▶ **Exercise**
Return the records below word for word.

--------------------

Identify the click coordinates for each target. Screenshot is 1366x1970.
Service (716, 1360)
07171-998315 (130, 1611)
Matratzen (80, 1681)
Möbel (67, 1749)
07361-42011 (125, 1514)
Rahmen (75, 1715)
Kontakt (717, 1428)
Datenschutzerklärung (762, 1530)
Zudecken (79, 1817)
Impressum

--------------------

▶ **Worked solution**
Identify the click coordinates for each target. Screenshot is 1366x1970.
Service (716, 1360)
07171-998315 (130, 1611)
Matratzen (80, 1681)
Möbel (67, 1749)
07361-42011 (125, 1514)
Rahmen (75, 1715)
Kontakt (717, 1428)
Datenschutzerklärung (762, 1530)
Zudecken (79, 1817)
Impressum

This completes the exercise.